Now I want to close by asking you if you ever saw a lovelier picture than this one. A great man, a man without any of the modern conveniences. A man that never saw an automobile, never saw a Sputnik, never heard a radio and never looked at it television, never saw anything made out of plastic, never talk to anybody on a telephone. never rode in a train or on a bus or in an elevator, never flew in an airplane. never ate frozen food, thank God, and never had any of this that you and I have. No Oxford then, no Harvard then, no University of Glasgow then, no Chicago University then, just a farm boy brought up among the sheep. And he had a habit of looking toward the sky at night, seeing the stars, and he said, oh when I consider thy heavens, the work of thy hands. What is man and from there on he went on trusting God. And when the bear came up, in the name of Jehovah he slew it. And the lion, he slew it and went on to be king in Israel. But that wasn’t his biggest job. In fact, that wasn’t a big job at all. His biggest job was when he reached into his own heart and dipped his pen into his own life blood and wrote his songs.

The world has been a sweeter place to live in, even the unsaved world, even the lost world. Even the world that doesn’t care is a better place to live in because David dipped his pen in his heart and wrote his songs. Even because David made his homemade harp and put it in the window of the church and in the synagogue for the winds of heaven to blow through, there’s been music there wouldn’t otherwise have been in the world. There have been Of course multiplied millions who have found God through the Psalms of David. Thank God for that man. What he had, nothing. What did he start with? Nothing! A farm boy out on the hill watching the sheep with not much education if any. Perhaps his father saw that he had a little and he certainly had some. But God had gifted him and moved him by the Holy Ghost and so he gave to us. And isn’t it wonderful here friends? I said he served his generation, but he served all the generations from his on. Because he served his generation. He couldn’t have served the next generation if he hadn’t served the generation that was his own.

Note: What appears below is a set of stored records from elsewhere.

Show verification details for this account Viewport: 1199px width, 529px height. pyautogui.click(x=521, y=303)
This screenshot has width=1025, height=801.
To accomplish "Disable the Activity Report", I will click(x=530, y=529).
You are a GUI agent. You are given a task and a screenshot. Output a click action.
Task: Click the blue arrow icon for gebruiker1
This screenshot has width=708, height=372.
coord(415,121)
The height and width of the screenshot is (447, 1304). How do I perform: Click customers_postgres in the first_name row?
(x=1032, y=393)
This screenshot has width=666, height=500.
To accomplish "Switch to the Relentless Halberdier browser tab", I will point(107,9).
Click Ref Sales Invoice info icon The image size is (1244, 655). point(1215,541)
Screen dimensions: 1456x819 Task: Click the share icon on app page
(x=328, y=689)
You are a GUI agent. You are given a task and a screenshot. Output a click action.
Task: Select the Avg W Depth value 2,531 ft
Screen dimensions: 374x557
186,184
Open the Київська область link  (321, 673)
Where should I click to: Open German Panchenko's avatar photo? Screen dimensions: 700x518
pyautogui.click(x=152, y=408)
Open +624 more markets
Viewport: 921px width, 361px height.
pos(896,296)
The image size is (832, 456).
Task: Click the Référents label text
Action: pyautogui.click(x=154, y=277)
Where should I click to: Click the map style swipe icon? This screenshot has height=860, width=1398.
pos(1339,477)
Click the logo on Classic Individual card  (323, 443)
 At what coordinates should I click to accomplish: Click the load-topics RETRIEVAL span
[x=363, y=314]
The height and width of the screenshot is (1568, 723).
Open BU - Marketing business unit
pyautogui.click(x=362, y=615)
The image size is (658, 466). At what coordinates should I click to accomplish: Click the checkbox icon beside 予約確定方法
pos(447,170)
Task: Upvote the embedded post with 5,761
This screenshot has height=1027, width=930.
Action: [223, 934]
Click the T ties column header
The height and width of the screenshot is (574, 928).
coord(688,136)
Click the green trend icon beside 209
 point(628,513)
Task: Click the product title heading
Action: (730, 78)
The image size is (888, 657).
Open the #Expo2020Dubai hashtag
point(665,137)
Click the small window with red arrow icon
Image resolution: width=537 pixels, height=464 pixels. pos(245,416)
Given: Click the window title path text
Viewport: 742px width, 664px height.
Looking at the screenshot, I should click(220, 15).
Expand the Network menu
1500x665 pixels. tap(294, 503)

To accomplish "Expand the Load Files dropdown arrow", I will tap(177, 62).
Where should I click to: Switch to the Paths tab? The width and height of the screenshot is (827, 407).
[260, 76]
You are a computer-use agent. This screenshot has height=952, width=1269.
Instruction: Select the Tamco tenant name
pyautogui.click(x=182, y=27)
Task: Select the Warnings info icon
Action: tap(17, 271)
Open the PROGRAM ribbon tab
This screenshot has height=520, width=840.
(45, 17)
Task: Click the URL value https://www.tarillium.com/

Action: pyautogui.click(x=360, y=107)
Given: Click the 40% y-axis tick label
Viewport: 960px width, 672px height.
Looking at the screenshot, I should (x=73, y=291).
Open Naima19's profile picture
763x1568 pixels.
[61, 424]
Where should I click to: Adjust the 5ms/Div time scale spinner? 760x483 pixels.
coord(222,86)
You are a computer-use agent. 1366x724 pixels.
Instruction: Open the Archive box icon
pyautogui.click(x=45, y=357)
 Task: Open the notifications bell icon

You may serve day after tomorrow, if you served today. But if you don’t serve the day, you can’t serve the tomorrows. You may serve the generation yet unborn, if you serve this generation by the will of God. We’ve sent missionaries out from this church to all parts of the world. You could draw a picture of this church and put beams of light or as they do on the map, and you’d find they go to many parts of the world. They have gone out there and serve that generation. Some of them sleep. But those that they won to Christ are still over there. And they and others and the devil can’t take that away. They served this generation and in doing it served all the generations to come. So did David. It’s wonderful to be a worshipping church.

It’s wonderful to be a serving church that worships and serves. Some worship only and sit around and admire each other. The idea they’re here to serve never occurs to them. Others serve only and never think of worshipping. They run on tea as a Ford runs on gasoline and on coffee and their banquets and their times of getting together. They have to keep them always recurring in order that they might not run down. Just as you have to pull into Standard or Shell and gas up. A church runs like that, but there’s no worship there. No worship, no sense of the fiery presence of the bush. Nothing, but just serve. They’re the first ones to be out on the corner with a box to take dimes for the needy and that’s all right. I believe in that and that’s part of serving maybe. But remember that serving that doesn’t have worship in it is lost, for it’s not in the will of God.

Worship that doesn’t have service in it, it is religion in theory. It’s a selfish, self-admiration. But to worship and serve and to serve and worship, to worship God in the will of God and to serve your generation For God’s dear sake. That’s what David did and that’s what the church has done down the years. And that’s what this church is called to do. That’s what you and I are called to do. I hope that we’ll hear God’s voice and not fail Him and go to the end and sleep before it’s time. Before we put the world in debt to us and put more into the church than we took out of it. Amen.